Islam menetapkan beragam sumber pendapatan negara salah satunya melalui harta milik umum (SDA), fa'i yaitu harta rampasan perang yang didapatkan oleh kaum muslim dari musuh tanpa peperangan adapun kharaj yakni pungutan terhadap wilayah yang ditaklukan oleh kaum muslimin terhadap non muslim, zakat dll.
Beragam sumber pendapatan yang dikelola negara dengan pengaturan sistem politik dan ekonomi islam akan mampu menjamin kesehateraan rakyat individu per individu. Pengelolaan harta dilakukan negara tanpa campur tangan pengusaha/pemilik modal.
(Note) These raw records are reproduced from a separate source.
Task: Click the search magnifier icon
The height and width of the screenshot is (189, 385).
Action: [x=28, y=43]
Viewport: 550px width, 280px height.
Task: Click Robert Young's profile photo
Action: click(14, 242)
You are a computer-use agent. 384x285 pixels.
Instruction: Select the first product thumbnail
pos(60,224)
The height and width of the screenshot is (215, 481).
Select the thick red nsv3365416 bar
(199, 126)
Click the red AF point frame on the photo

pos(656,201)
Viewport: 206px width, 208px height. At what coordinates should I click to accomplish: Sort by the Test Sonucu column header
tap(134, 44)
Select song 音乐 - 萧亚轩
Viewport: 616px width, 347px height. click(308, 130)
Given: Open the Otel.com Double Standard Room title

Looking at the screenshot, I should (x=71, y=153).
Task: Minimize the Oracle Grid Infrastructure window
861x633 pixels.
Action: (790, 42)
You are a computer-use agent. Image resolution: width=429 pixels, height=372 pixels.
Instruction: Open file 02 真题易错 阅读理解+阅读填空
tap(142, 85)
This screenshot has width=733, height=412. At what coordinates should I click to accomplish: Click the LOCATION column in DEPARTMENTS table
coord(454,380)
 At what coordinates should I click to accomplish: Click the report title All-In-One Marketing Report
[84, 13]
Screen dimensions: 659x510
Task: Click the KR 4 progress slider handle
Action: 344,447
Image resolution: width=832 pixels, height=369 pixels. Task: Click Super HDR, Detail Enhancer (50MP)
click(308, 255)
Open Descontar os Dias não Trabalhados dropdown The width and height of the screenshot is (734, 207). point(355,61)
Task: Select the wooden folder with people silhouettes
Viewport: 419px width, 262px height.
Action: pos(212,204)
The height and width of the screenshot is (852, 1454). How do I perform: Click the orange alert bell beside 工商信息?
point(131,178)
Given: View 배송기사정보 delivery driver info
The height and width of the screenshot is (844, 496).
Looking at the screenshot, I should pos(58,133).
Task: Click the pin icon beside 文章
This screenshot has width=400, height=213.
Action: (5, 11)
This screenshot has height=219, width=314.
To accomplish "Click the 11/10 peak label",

Di dalam Islam haram hukumnya negara menyentuh harta rakyat. Negara akan mengelola harta yang hasilnya diperuntukkan untuk kemaslahatan umat dan menjamin kebutuhan umat yang akan memudahkan kehidupan umat.
Walhasil didalam Islam, Negara berperan sebagai ra'in yakni pengurus rakyat. Maka sudah saatnya umat kembali kepada aturan Islam yang membawa kemaslahatan.